About 4 months later, I had enough to start assembling! Over the course of the last two weeks, I sewed together all of my squares and last night finished the last one. HUZZAH!

Only... they were still pretty loose and bumpy. I thought that it was acceptable for a beginner's project and since I was keeping it myself I could overlook the bumps. I also was hoping that a hot water wash and hot-hot dryer would help felt it all together.

It did... sorta.


About 30% of my squares started to unravel. I guess I didn't finish all of the squares the same (honestly, I was winging it since I didn't REALLY know what I was doing). Toward the end, I had started tying the loose strings into knots and then weaving in the tails. It seems to have worked. Except for when it didn't.

I wouldn't say it's garbage-worthy just yet. I could still sew together some patches and probably fix a lot of it. But it's going to be MORE WORK. Either that, or the cat just got a new blankie!

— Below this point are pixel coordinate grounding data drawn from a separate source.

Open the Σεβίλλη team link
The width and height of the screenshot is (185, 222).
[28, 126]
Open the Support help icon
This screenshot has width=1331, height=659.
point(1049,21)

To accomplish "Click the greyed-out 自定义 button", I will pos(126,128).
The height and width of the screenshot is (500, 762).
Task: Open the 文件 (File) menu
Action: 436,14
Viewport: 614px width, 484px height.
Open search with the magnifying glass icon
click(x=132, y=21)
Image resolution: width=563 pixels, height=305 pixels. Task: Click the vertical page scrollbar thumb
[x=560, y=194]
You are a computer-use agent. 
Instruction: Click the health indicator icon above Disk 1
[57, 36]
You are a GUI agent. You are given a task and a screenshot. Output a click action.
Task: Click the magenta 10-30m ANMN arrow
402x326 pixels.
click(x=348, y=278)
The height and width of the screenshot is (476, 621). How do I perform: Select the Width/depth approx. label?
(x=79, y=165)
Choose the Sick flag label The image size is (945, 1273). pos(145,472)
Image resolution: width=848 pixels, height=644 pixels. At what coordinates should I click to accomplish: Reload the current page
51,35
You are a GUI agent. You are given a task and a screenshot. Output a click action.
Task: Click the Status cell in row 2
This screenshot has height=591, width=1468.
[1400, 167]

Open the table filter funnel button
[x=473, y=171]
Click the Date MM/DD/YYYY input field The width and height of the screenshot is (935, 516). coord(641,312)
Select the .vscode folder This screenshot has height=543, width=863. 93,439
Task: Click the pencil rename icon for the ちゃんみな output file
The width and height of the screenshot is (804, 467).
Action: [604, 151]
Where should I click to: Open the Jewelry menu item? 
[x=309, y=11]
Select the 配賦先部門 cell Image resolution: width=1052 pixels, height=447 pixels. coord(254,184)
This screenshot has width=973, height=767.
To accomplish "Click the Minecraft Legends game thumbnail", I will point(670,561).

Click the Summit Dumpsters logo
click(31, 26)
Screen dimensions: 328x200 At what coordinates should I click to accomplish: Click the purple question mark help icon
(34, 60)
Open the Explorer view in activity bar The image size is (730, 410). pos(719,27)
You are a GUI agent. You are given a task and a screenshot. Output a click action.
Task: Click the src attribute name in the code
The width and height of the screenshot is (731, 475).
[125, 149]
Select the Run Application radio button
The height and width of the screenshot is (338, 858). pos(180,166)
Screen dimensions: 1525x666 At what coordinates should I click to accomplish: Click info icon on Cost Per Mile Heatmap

I still don't know how grannies for centuries have managed to build these quilts. I have one that was given to me as a gift for my birthday and I marvel at it daily. The consistent stitches! The lovely scalloped edge! The even sewing! So at least I have one beautiful blanket to look at while I'm patching up my own quilt that looks like rats chewed it!


Tuesday, November 29, 2011

glitter painted coffee table

My friend, Brad, is a store designer. A couple of years ago, he was working for Urban Outfitters (Ryan's old job) and they had a store plan to decorate with a bunch of tables. Which meant that he had to make a bunch of tables. What most people don't think about with store design elements is that they're only used for a limited time and then they're disposed of. So after this particular display was done, Brad had about 15 tables that he couldn't bear to part with -- they were a lot of hard work to make by hand! -- so he asked us if we wanted to take any of them. I snapped up this (handmade) coffee table that was painted in matte lime green.

comfy table!

For the past couple of years, I had intended to repaint it. I love the lime green, but it needed some freshening up. I had been debating forever what and how to paint it... glossy green? More matte? Maybe a brighter green or add a harlequin print to it? After stalling for a REALLY long time, I saw that Krylon started making some really great glitter spray paints. After seeing some projects pop up here and there online, I thought THIS IS IT! I'll glitter paint my table!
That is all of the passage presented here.